Politique

Libye : Ghassan Salamé joue les démineurs

Le Libanais Ghassan Salamé, émissaire spécial du secrétaire général de l’ONU en Libye.

Le Libanais Ghassan Salamé, émissaire spécial du secrétaire général de l’ONU en Libye. © Bruno LEVY pour JA

L’envoyé spécial des Nations unies en Libye a récemment déclaré qu’il était à la recherche d’un « minimum de consensus » entre les acteurs internationaux du conflit avant de réunir les parties libyennes.

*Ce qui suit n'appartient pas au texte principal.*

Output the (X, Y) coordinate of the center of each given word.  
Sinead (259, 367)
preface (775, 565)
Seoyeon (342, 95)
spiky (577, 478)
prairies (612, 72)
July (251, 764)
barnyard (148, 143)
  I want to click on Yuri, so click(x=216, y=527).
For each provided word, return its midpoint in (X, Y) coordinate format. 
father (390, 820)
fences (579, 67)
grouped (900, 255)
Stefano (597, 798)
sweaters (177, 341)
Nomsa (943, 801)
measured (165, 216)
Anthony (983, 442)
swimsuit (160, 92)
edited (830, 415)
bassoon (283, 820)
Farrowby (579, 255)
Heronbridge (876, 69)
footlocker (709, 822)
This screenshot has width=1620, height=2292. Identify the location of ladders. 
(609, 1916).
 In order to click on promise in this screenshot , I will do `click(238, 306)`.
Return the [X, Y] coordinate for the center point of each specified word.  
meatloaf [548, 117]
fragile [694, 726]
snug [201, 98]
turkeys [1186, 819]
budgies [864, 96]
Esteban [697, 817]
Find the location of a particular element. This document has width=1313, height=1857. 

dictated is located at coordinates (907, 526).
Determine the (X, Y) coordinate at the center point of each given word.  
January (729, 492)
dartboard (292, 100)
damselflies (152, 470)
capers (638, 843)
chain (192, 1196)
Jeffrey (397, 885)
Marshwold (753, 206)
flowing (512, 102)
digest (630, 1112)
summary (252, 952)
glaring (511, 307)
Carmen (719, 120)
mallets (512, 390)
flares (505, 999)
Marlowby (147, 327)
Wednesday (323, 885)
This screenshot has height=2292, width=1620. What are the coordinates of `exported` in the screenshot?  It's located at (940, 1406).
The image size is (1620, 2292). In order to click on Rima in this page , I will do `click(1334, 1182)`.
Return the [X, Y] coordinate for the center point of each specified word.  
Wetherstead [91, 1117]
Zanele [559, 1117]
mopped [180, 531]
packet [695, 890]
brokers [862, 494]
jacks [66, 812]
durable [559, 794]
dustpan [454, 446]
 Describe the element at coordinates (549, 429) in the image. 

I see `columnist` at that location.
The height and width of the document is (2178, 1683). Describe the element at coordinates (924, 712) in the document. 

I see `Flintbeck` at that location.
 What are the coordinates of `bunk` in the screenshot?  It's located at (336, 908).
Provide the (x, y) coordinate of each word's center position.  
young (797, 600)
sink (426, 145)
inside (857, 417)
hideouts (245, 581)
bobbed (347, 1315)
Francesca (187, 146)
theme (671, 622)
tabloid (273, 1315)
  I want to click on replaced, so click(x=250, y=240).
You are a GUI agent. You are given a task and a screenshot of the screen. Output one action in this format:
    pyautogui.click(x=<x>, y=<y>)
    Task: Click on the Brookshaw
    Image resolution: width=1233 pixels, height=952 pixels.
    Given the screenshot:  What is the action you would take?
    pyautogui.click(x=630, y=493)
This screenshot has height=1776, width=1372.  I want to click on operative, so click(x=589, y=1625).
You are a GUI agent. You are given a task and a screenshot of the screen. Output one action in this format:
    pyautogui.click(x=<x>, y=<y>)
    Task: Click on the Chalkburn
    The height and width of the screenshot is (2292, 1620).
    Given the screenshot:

En marge du forum MED-Mediterranean Dialogues 2019, qui s’est tenu au palace Parco dei Principi à Rome du 5 au 7 décembre, Ghassan Salamé, l’émissaire du secrétaire général de l’ONU en Libye, a réuni lors d’un déjeuner les chercheurs Wolfram Lacher, Arturo Varvelli et Emadeddin Badi, spécialistes de la crise libyenne, ainsi que des membres de la société civile.

« Je recherche un minimum de consensus entre les États qui interfèrent dans cette crise avant d’essayer de réunir à nouveau les Libyens », a déclaré Salamé.

Priorités américaines

Le département d’État américain était également représenté, en la personne de Henry Wooster, secrétaire d’État adjoint pour le Maghreb et l’Égypte. Lequel a précisé les priorités de son gouvernement en Libye : la lutte contre le terrorisme, la poursuite de la production de pétrole dans le cadre d’une stratégie de pression maximale à l’égard de l’Iran, et la volonté de voir les « acteurs extérieurs cesser d’alimenter le conflit ».